Best grown in organically rich, humusy, medium moisture, well-drained soils in full sun to part shade. Performs well in full sun in the north, but prefers some shade (particularly in the heat of the afternoon) in the south. In the St. Louis area, best foliage color may occur in sunny spots with some afternoon part shade. Scorch and general foliage decline usually occur if soils are allowed to dry out. If grown in full sun, consistent moisture is particularly important. Remove stems of faded flowers to encourage additional bloom. Foliage is essentially evergreen in warm winter climates, but the amount of retained foliage color in cold winter climates such as St. Louis depends in large part upon the severity of the temperatures. In cold winter climates, a winter mulch applied after the ground freezes will help prevent root heaving. Divide clumps in spring every 3-4 years.

Noteworthy Characteristics

Heuchera, commonly called coral bells or alumroot, is a genus consisting of about 55 species of evergreen to semi-evergreen herbaceous perennials which are all native to North America. Plants grow in a variety of different habitats including woodland areas, Appalachian seeps, prairies, rocky cliffs and alpine slopes. Plants range in size from dwarf alpine plants with flower spikes rising to only 5” tall to much larger woodland plants with flower spikes towering to 36” tall. Species plants are primarily native to the West, particularly in the Rocky Mountains, with a few species extending into northern Mexico. However, some important species are native to woodland areas in the East and Southeast.

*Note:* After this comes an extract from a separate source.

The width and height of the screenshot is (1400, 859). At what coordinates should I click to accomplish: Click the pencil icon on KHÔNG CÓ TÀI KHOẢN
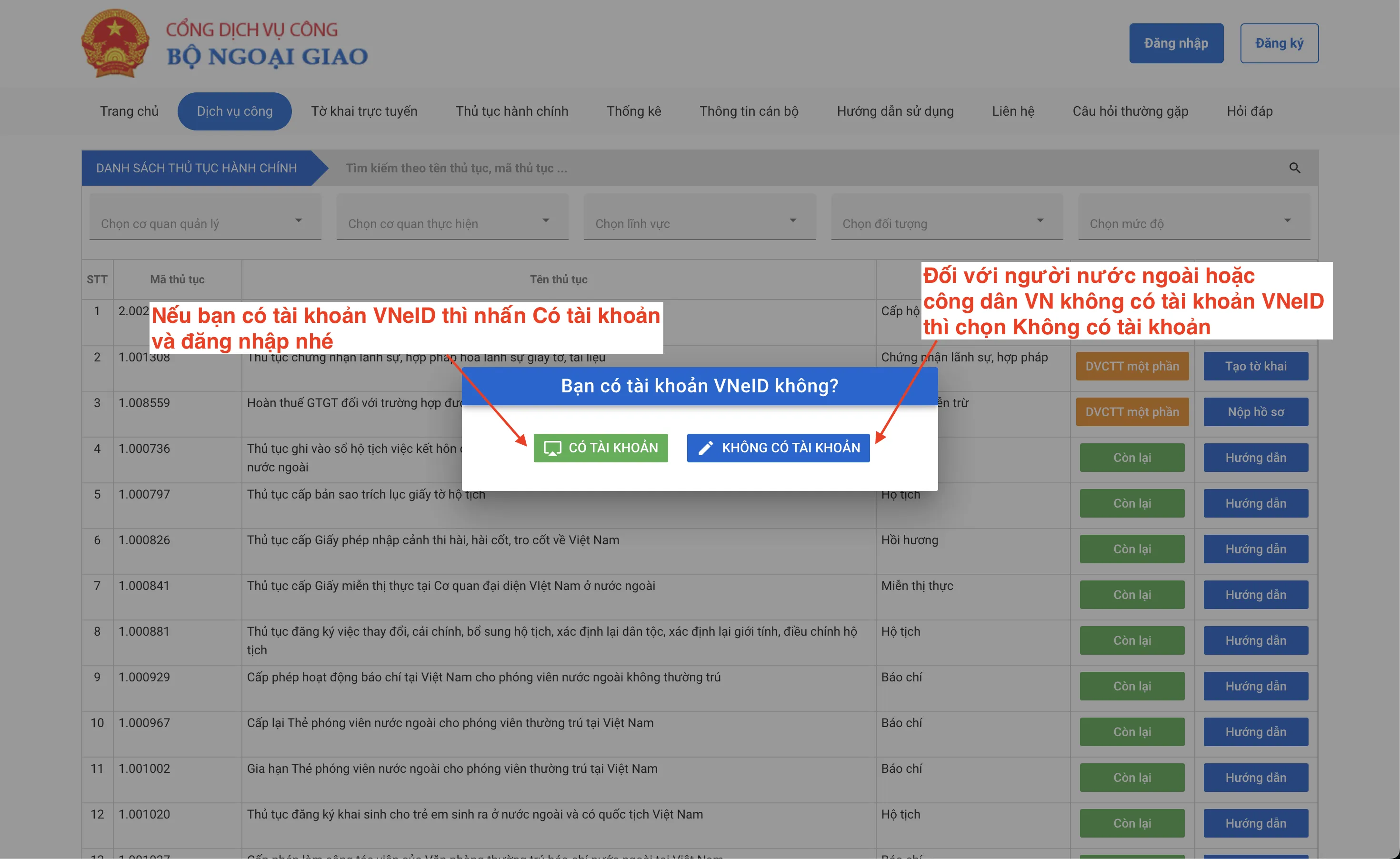coord(705,448)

Hybrid cultivars designated as x brizoides are crosses involving H. sanguinea, H. americana and H. micrantha.

Genus name honors Johann Heinrich von Heucher (1677-1747), physician, botanist and medicinal plant expert at Wittenberg University, Germany.

Hybrid name means resembling quaking grass or Briza.

'Chatterbox' features a basal mound (typically to 12" tall) of heart-shaped, lobed, slightly toothed, long-petioled medium-green leaves (2-4" wide). Tiny, rose-coral, bell-shaped flowers in open, airy panicles are borne on slender, wiry stems extending well above the mound of leaves, typically to a height of 15-20" in late spring to late summer. Much longer bloom time than most other heucheras.

Problems

No serious insect or disease problems. Frost heaving of roots may occur when winter temperatures fluctuate widely. Good resistance to powdery mildew. Stem rot is an occasional problem.

Garden Uses

Mass as a ground cover or plant in groups. Rock gardens, borders and open woodland gardens. Effective as an edger along paths or walkways.